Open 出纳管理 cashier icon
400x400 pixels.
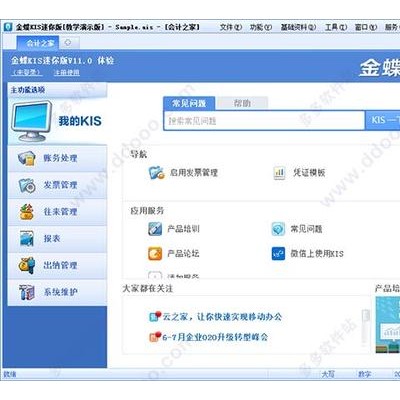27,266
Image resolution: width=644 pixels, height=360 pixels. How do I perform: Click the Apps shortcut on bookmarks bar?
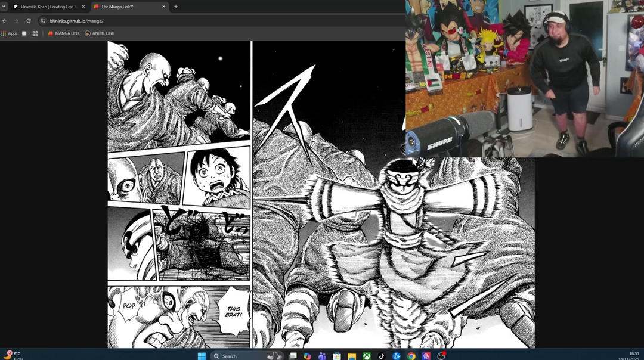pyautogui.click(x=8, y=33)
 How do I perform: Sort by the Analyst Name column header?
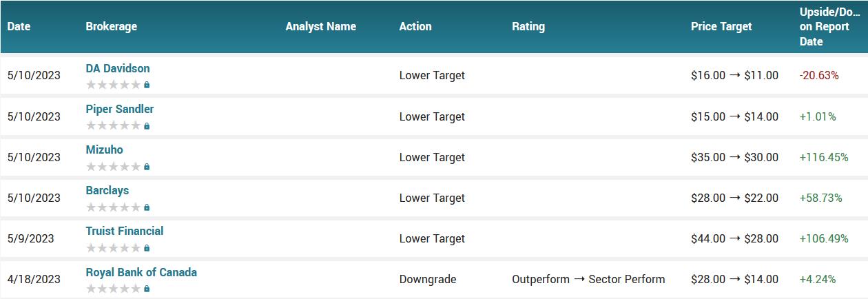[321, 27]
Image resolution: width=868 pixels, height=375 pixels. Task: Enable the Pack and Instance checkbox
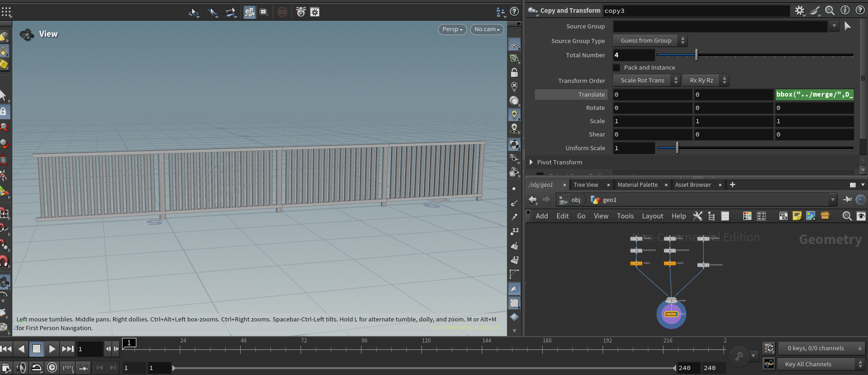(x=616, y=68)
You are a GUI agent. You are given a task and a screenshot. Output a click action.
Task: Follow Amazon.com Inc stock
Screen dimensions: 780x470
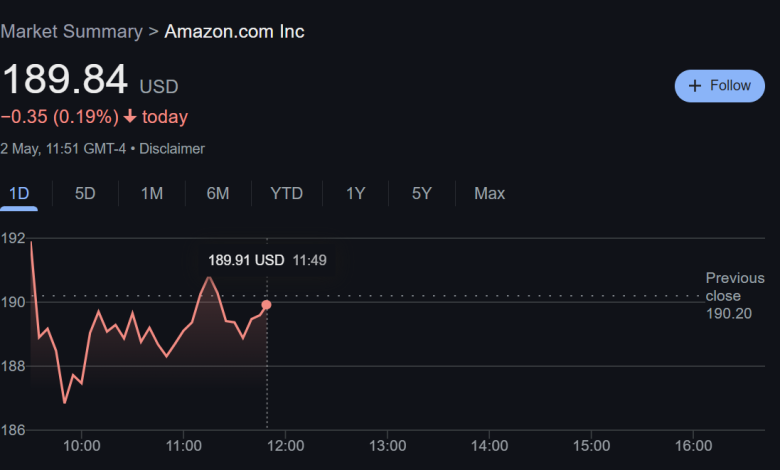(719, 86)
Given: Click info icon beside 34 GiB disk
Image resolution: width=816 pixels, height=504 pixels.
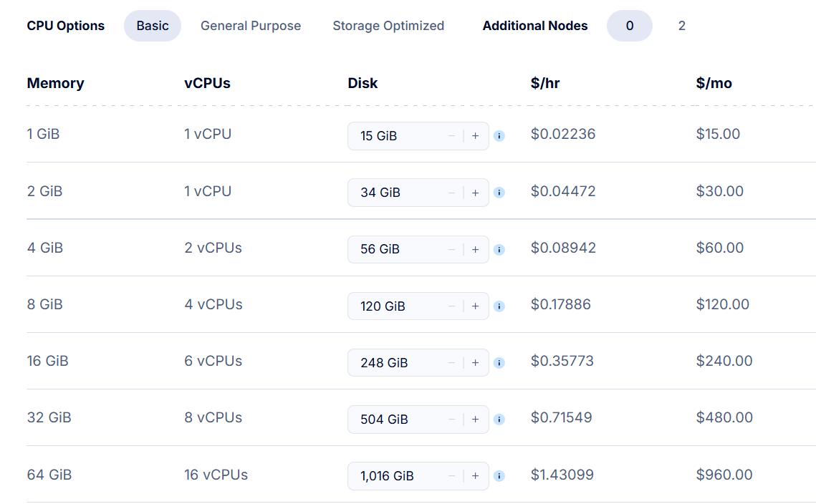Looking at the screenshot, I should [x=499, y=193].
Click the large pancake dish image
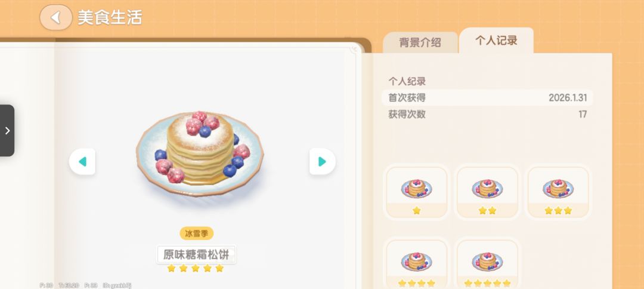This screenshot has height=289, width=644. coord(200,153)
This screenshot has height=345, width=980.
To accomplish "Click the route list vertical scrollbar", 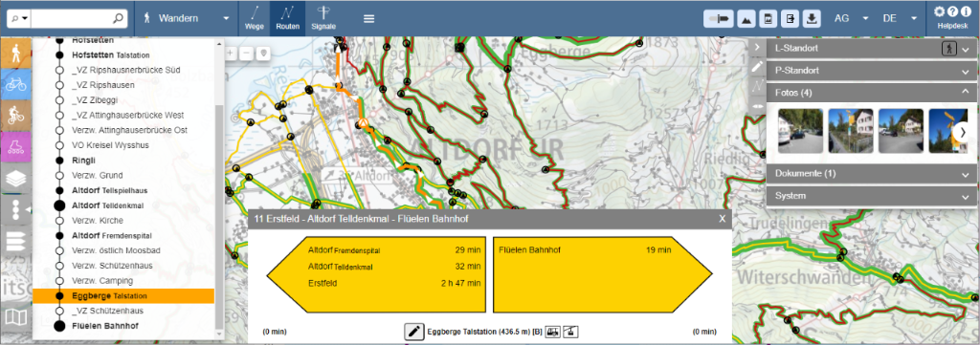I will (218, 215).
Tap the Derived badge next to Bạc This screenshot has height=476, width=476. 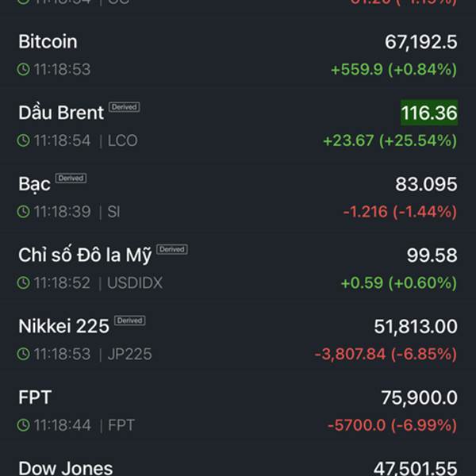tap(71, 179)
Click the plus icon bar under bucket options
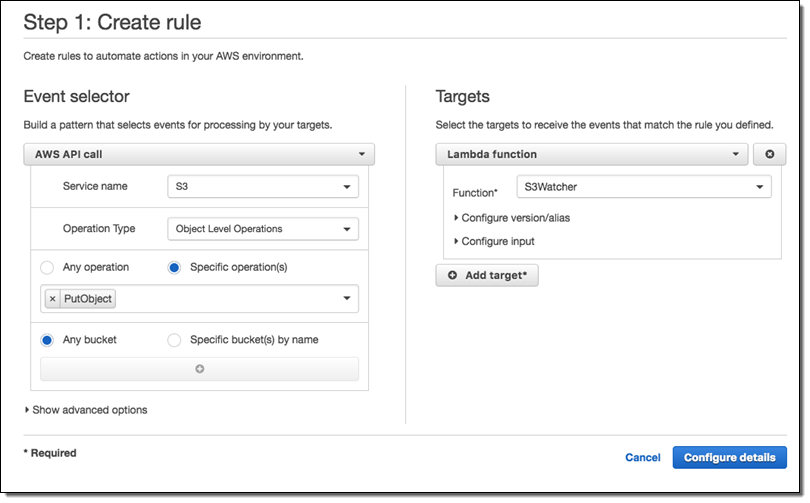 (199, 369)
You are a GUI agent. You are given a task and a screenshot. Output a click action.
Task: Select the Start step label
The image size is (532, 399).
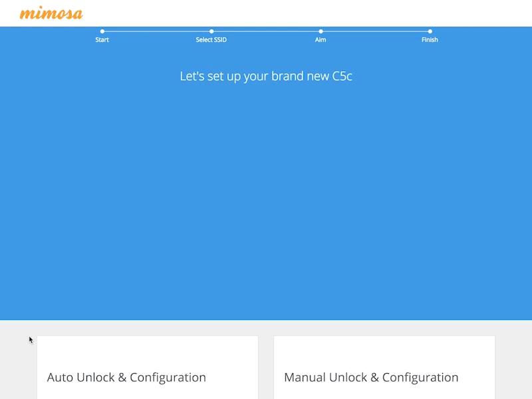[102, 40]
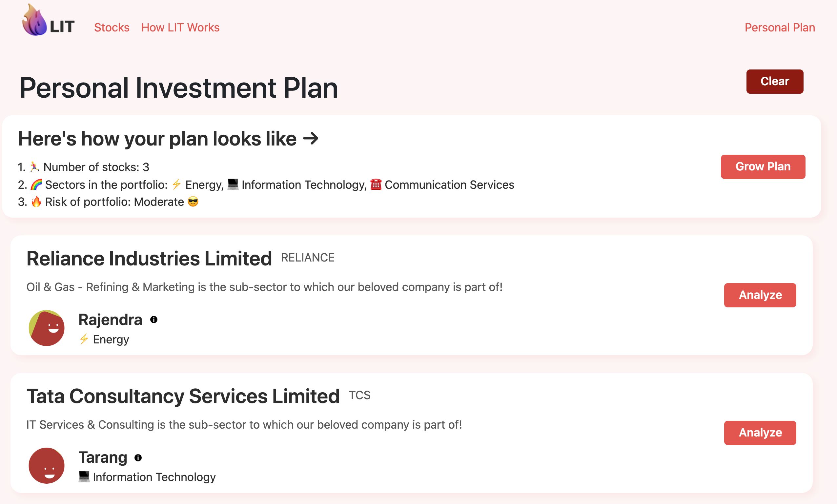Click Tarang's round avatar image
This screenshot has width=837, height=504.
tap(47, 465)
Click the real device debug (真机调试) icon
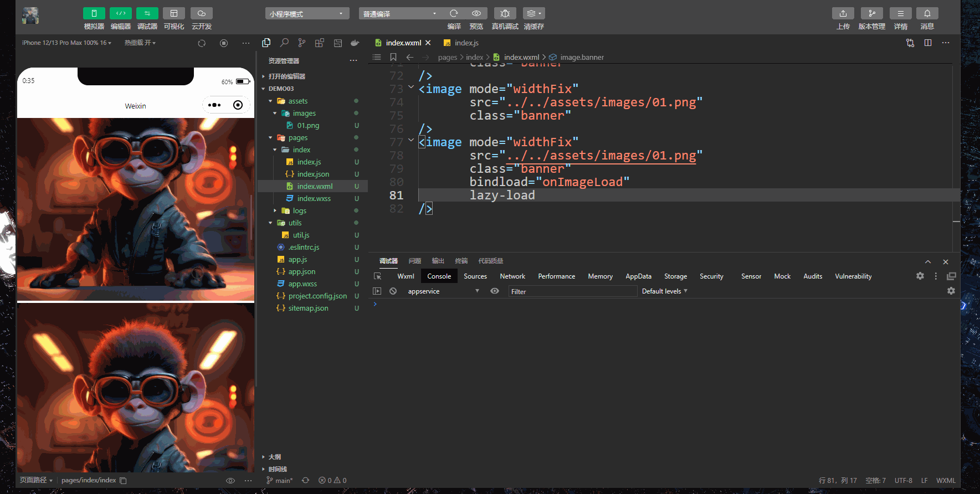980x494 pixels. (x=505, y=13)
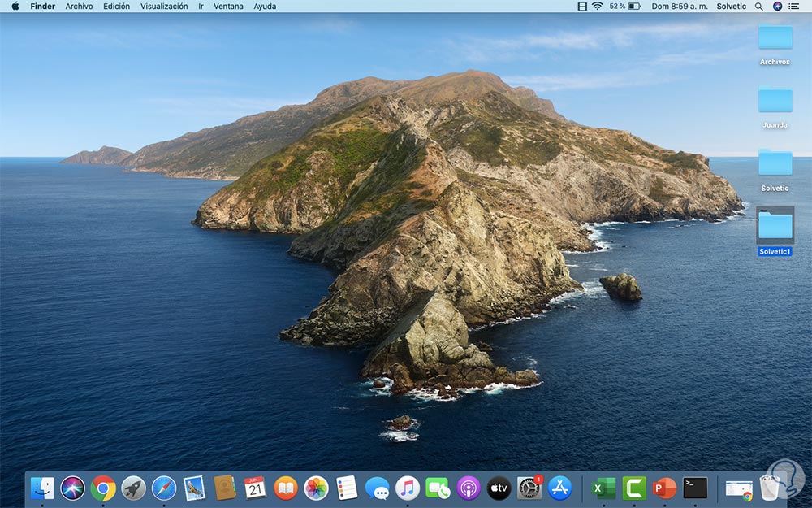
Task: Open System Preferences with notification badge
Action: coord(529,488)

ASSIGNED TASK:
Among the entries above, copy exactly the stretch from the line holding "Given: Click info icon beside 34 GiB disk" through the line holding "This screenshot has height=345, width=980.", leaving out any pictures.

TASK SOLUTION:
Given: Click info icon beside 34 GiB disk
Image resolution: width=816 pixels, height=504 pixels.
Looking at the screenshot, I should [x=499, y=193].
Click the large pancake dish image
This screenshot has height=289, width=644. coord(200,153)
This screenshot has height=345, width=980.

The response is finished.